**PROVIDED INFORMATION**:
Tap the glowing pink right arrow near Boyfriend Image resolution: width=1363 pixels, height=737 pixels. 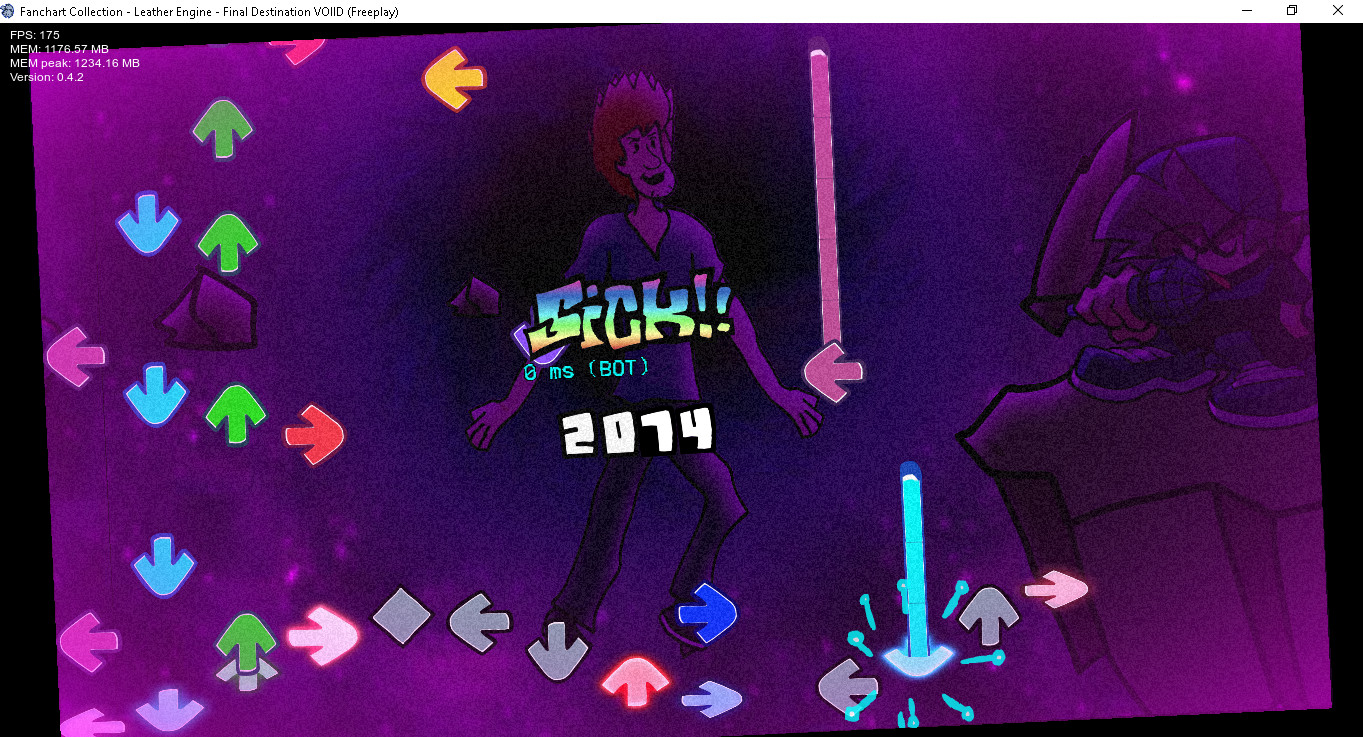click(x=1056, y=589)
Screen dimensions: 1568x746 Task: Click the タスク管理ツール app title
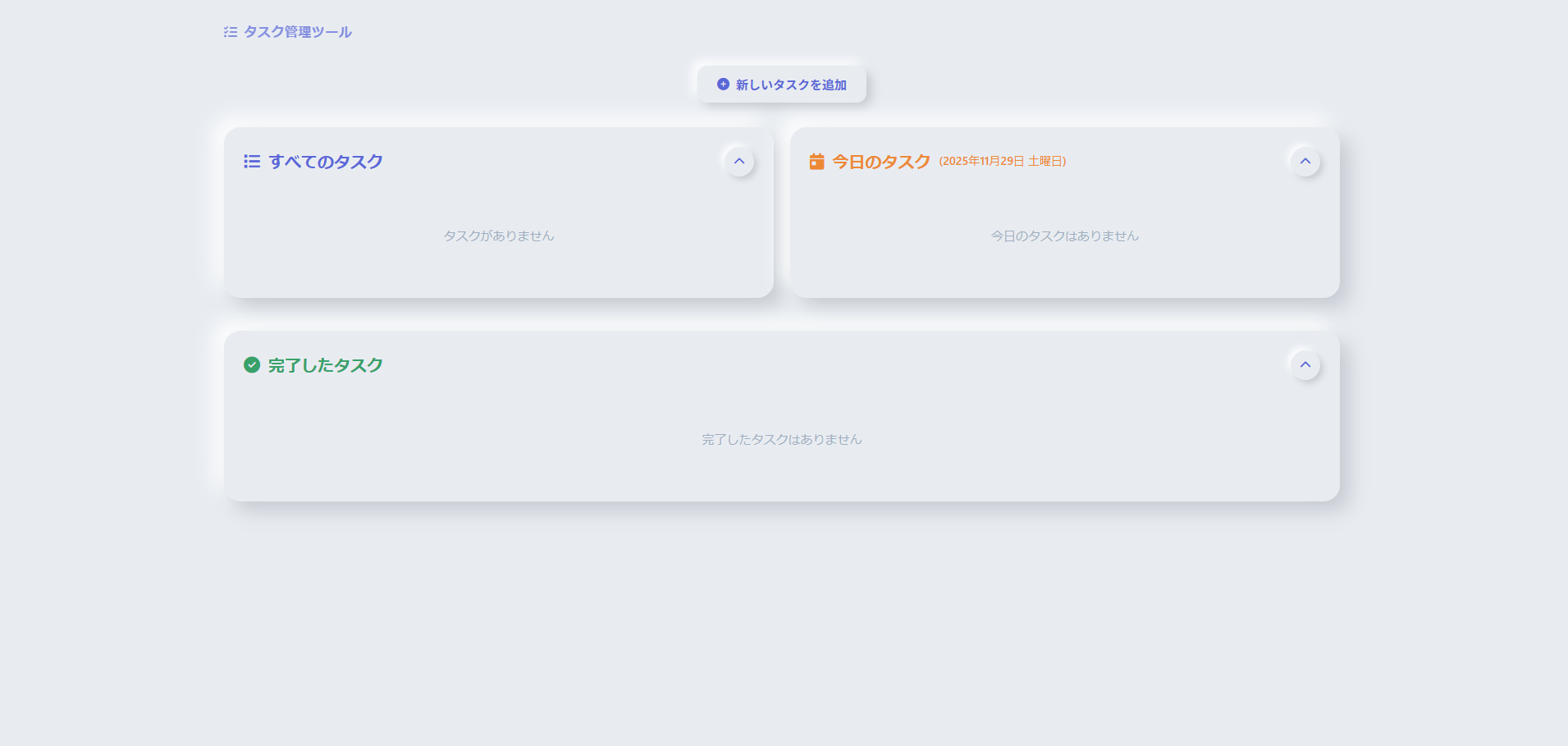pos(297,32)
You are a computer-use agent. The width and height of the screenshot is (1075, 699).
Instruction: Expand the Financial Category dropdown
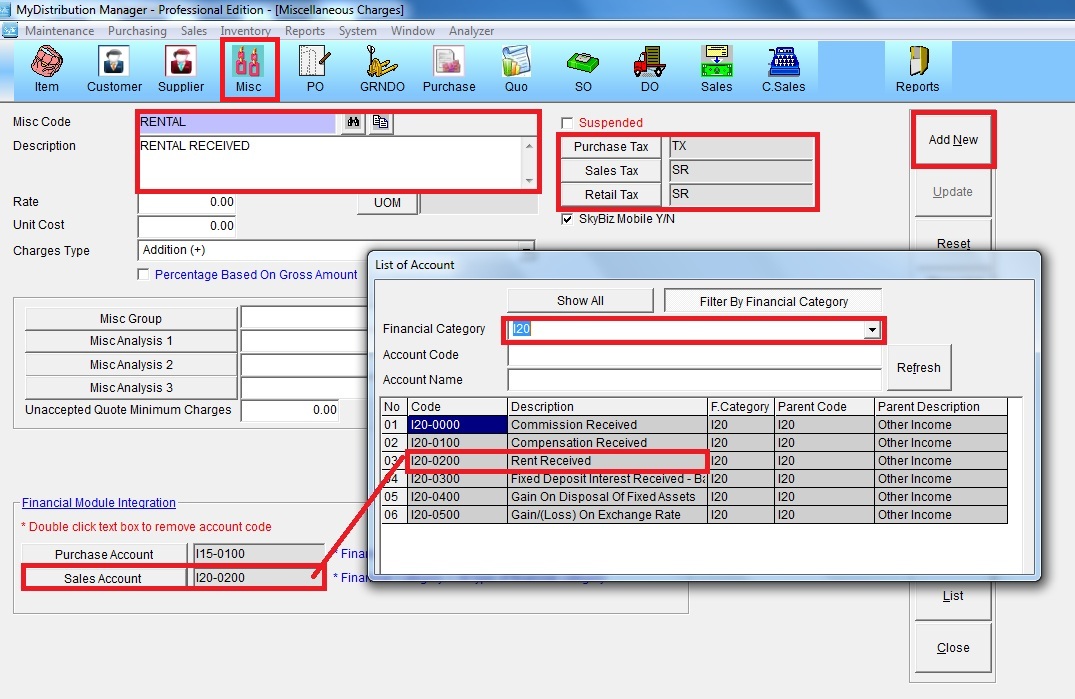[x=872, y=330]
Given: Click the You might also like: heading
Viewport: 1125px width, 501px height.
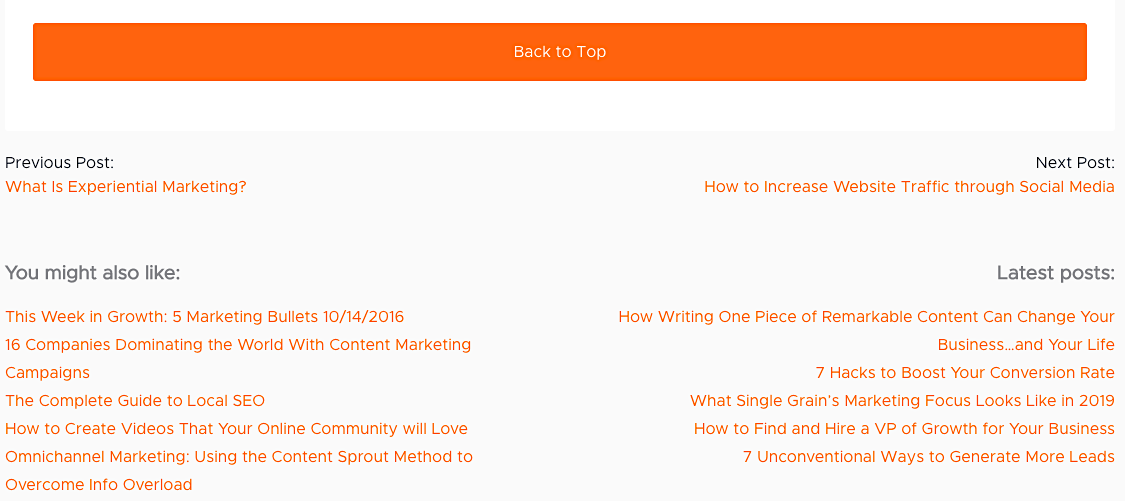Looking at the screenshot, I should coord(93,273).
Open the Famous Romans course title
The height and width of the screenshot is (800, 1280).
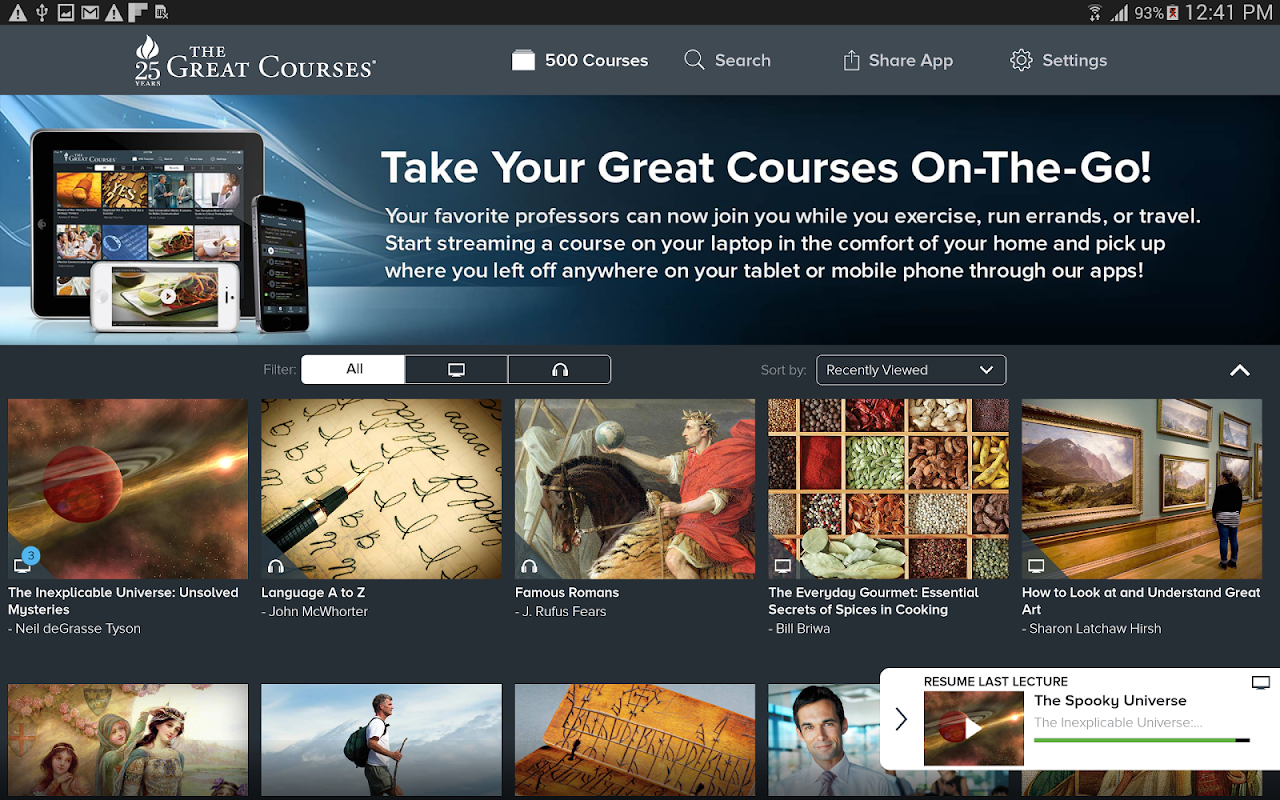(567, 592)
==
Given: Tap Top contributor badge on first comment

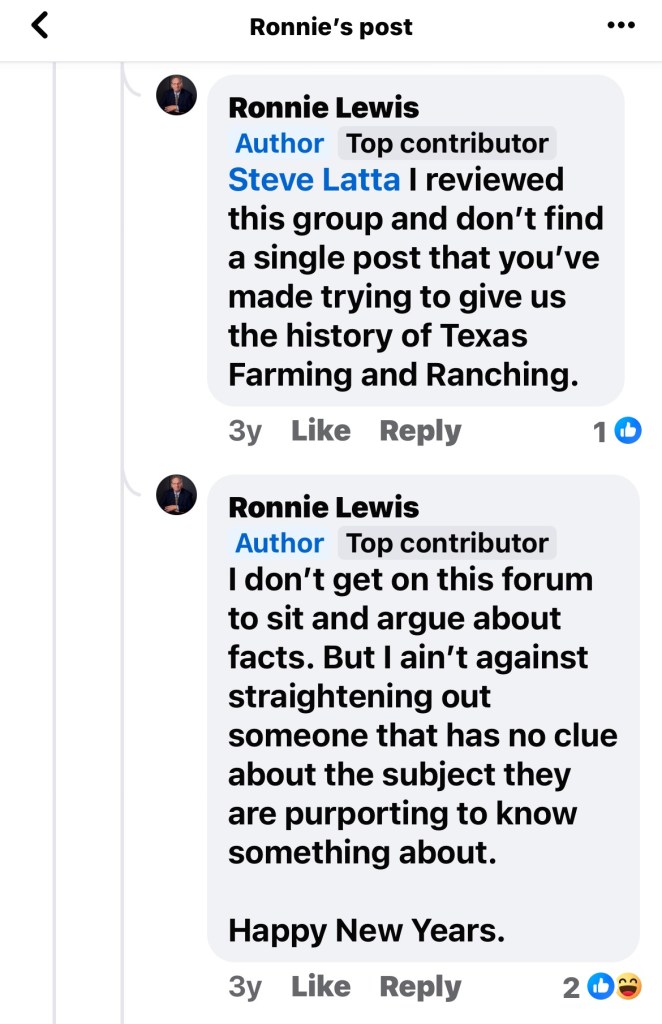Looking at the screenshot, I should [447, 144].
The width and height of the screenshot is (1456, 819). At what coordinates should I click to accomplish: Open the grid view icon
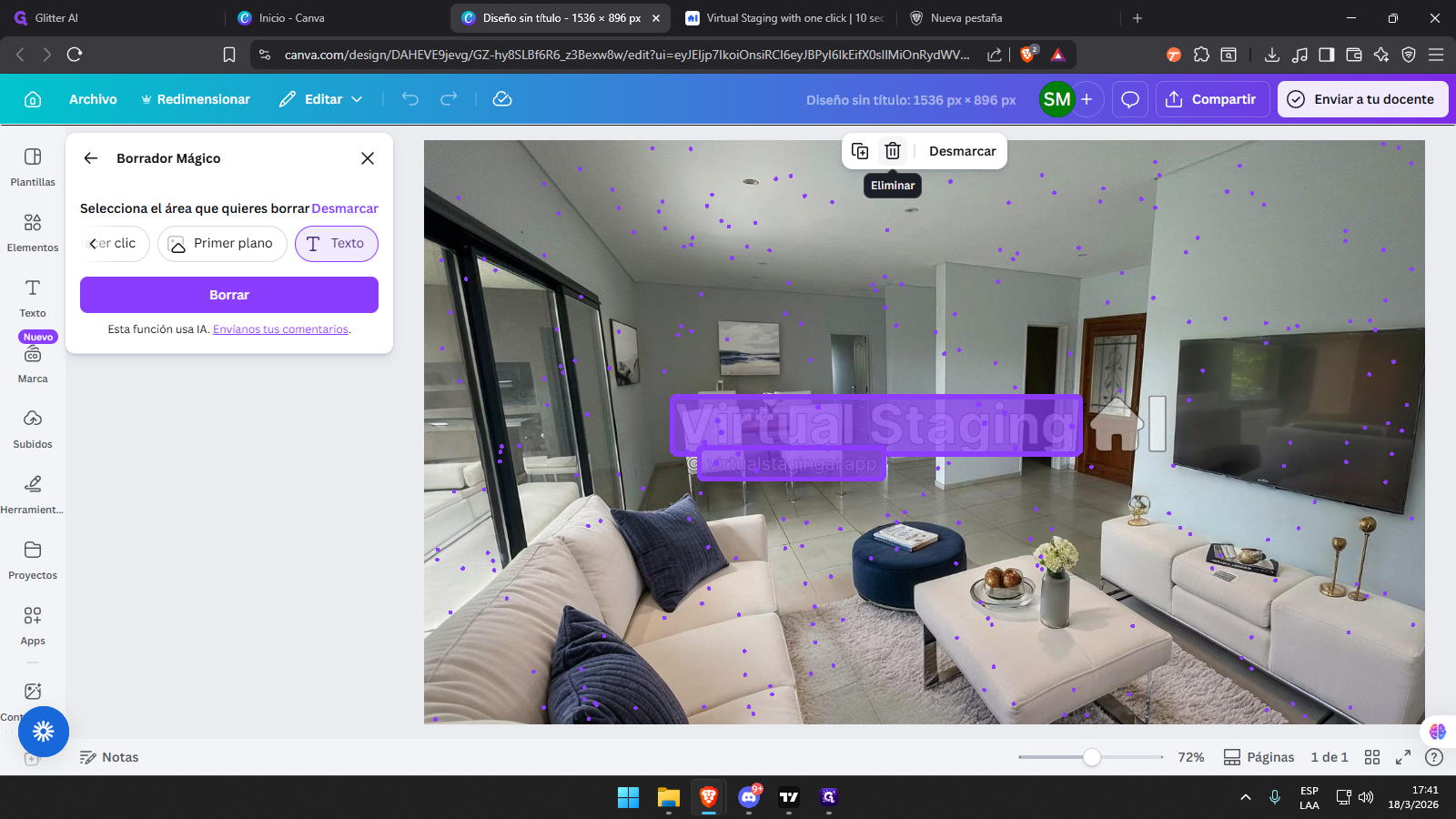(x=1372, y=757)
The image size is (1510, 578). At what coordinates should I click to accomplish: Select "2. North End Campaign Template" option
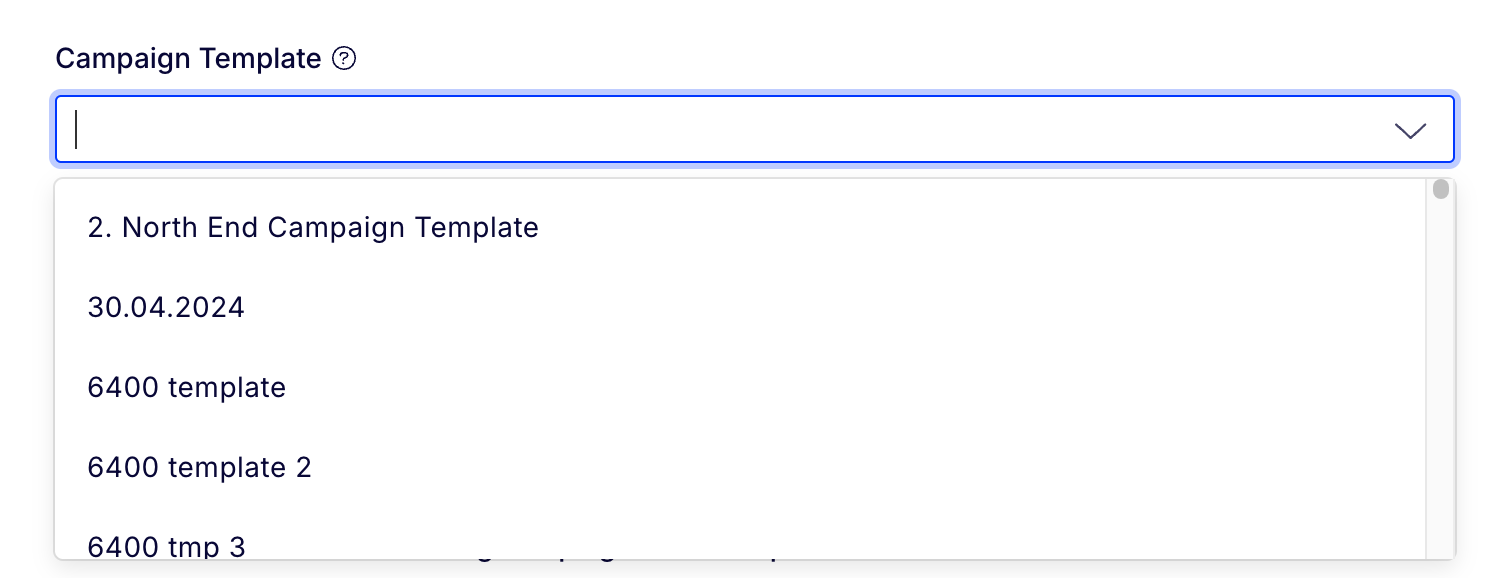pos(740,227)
* * *
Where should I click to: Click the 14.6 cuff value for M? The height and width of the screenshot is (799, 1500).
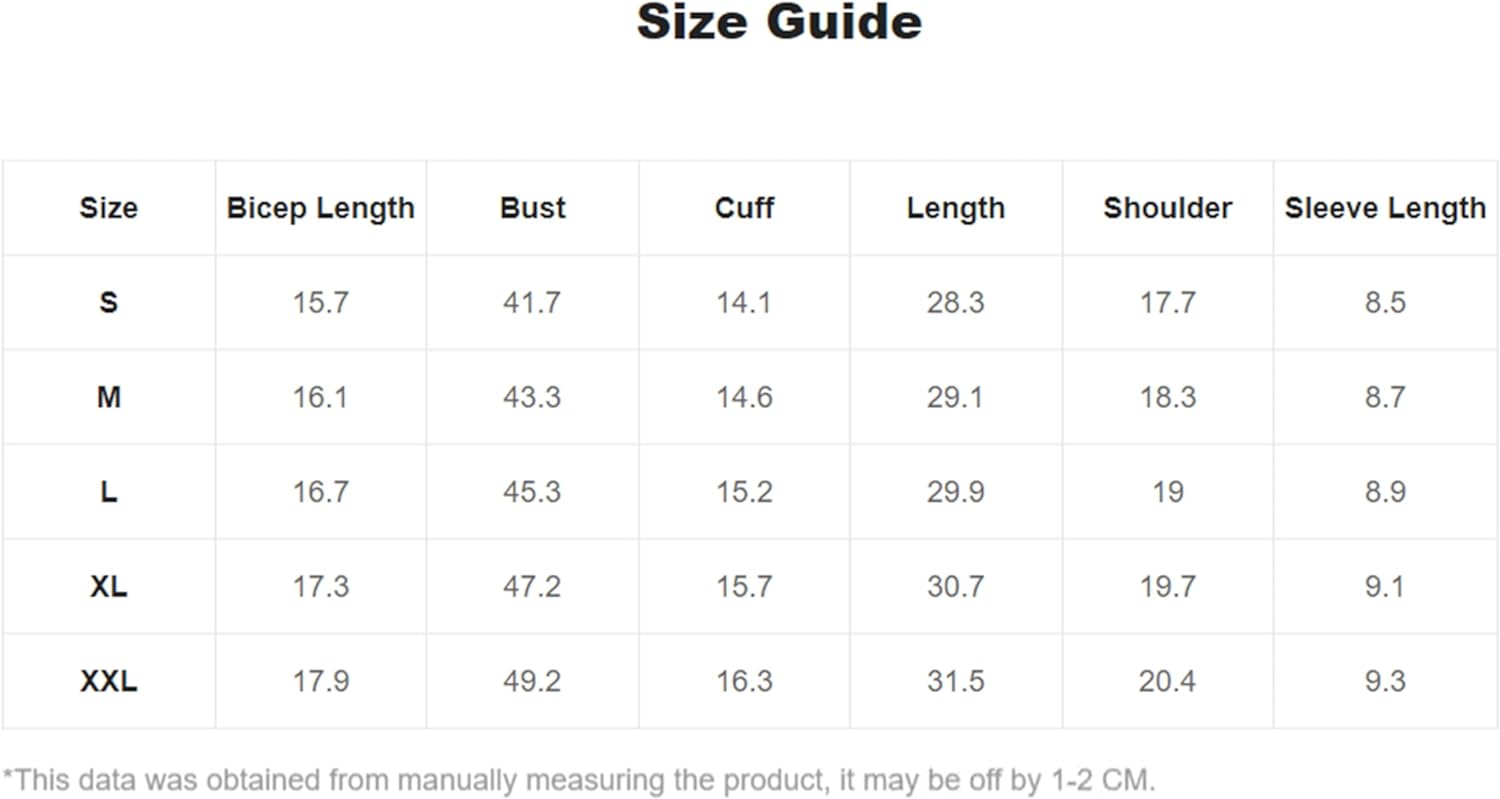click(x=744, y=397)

**TASK TO COMPLETE**: What do the entries above read from the line containing "Screen dimensions: 1568x746" through the line containing "Open the Famous Romans course title"? Output those lines exactly, both ends included, with the pictures left out.

**REPLY**:
Screen dimensions: 1568x746 Task: Click the タスク管理ツール app title
pos(297,32)
You are a computer-use agent. The width and height of the screenshot is (1075, 699).
Instruction: Expand the Financial Category dropdown
[x=872, y=330]
Given: Click the You might also like: heading
Viewport: 1125px width, 501px height.
Looking at the screenshot, I should coord(93,273).
Open the Famous Romans course title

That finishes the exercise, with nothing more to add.